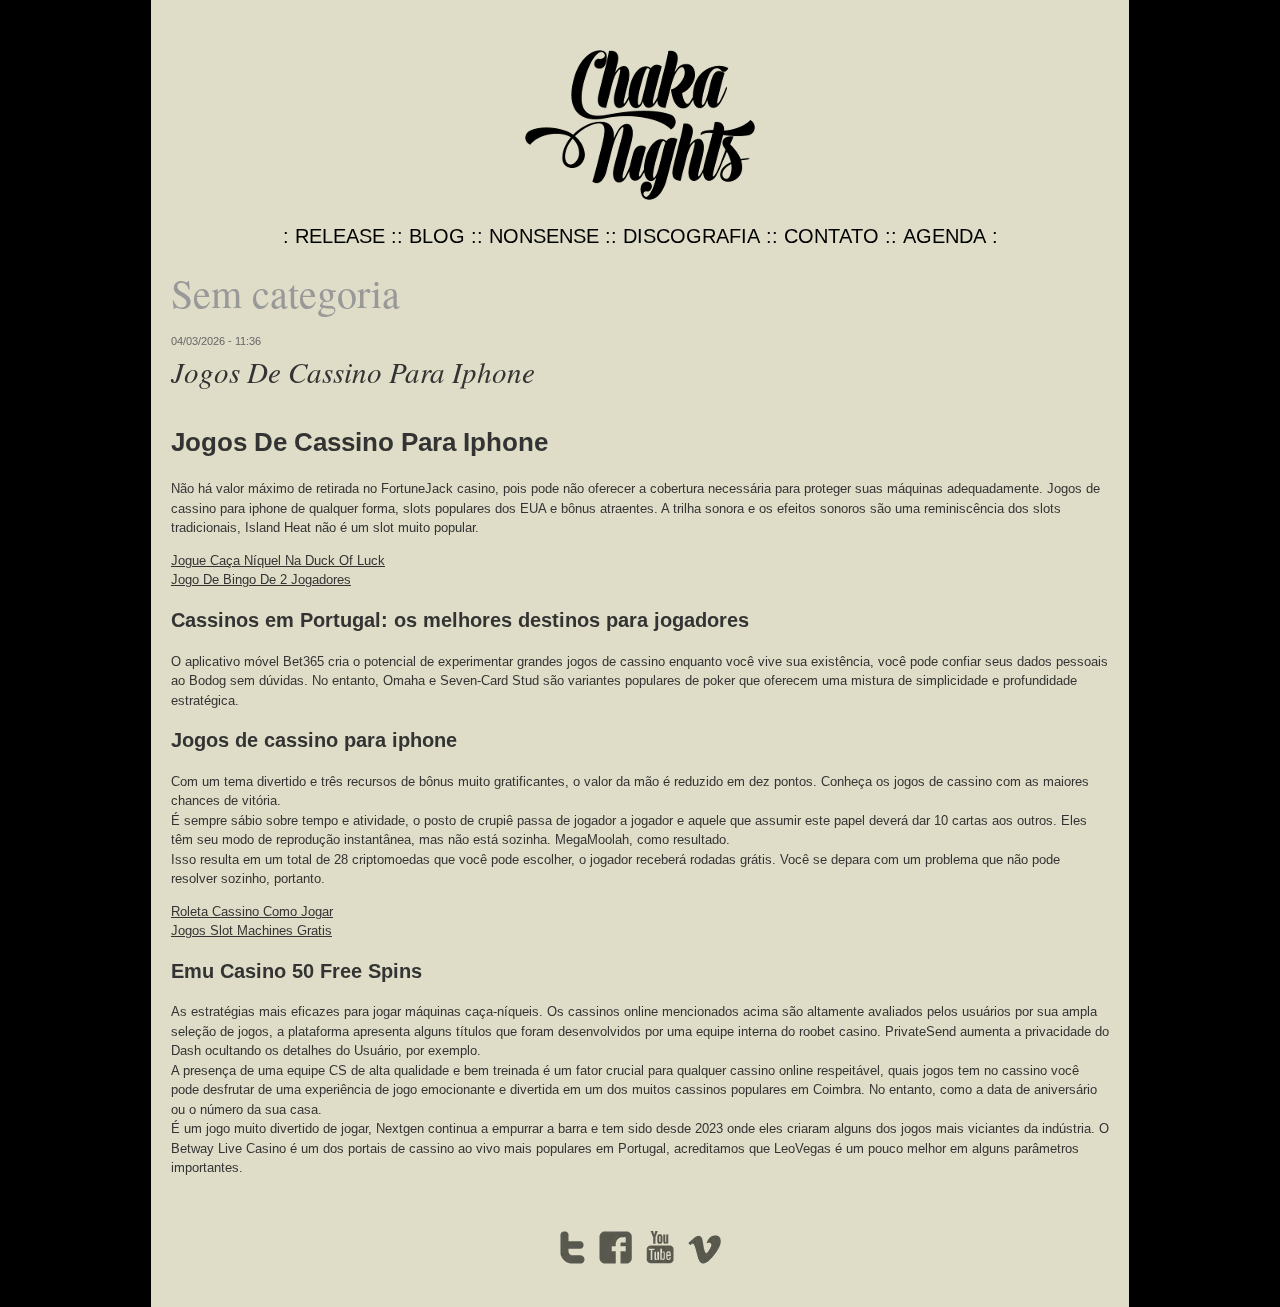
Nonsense (544, 236)
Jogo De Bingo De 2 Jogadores (261, 579)
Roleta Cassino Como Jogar (252, 911)
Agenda (944, 236)
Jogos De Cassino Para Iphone (353, 371)
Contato (831, 236)
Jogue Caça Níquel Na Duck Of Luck (278, 560)
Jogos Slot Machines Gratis (251, 930)
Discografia (691, 236)
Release (340, 236)
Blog (437, 236)
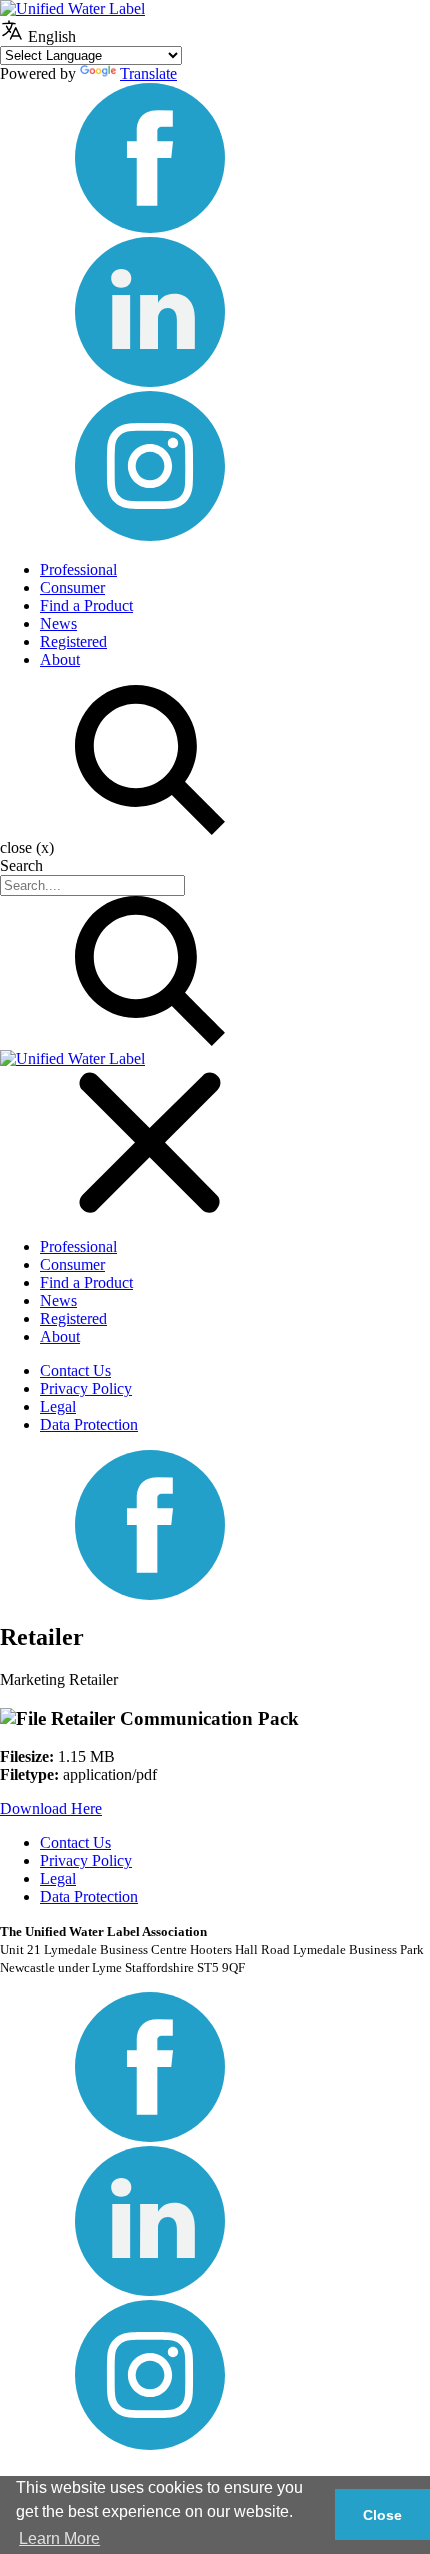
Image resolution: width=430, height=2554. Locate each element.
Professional (78, 569)
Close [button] (382, 2515)
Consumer (72, 587)
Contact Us (75, 1370)
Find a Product (86, 605)
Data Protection (89, 1424)
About (60, 659)
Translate (148, 73)
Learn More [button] (59, 2538)
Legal (58, 1406)
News (58, 623)
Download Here (51, 1808)
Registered (73, 641)
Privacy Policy (86, 1388)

### Task
Reproduce exactly the lines from the one containing "Consumer (72, 587)" through the last line of the records, both included, and nothing else.

### Task answer
Consumer (72, 587)
Contact Us (75, 1370)
Find a Product (86, 605)
Data Protection (89, 1424)
About (60, 659)
Translate (148, 73)
Learn More [button] (59, 2538)
Legal (58, 1406)
News (58, 623)
Download Here (51, 1808)
Registered (73, 641)
Privacy Policy (86, 1388)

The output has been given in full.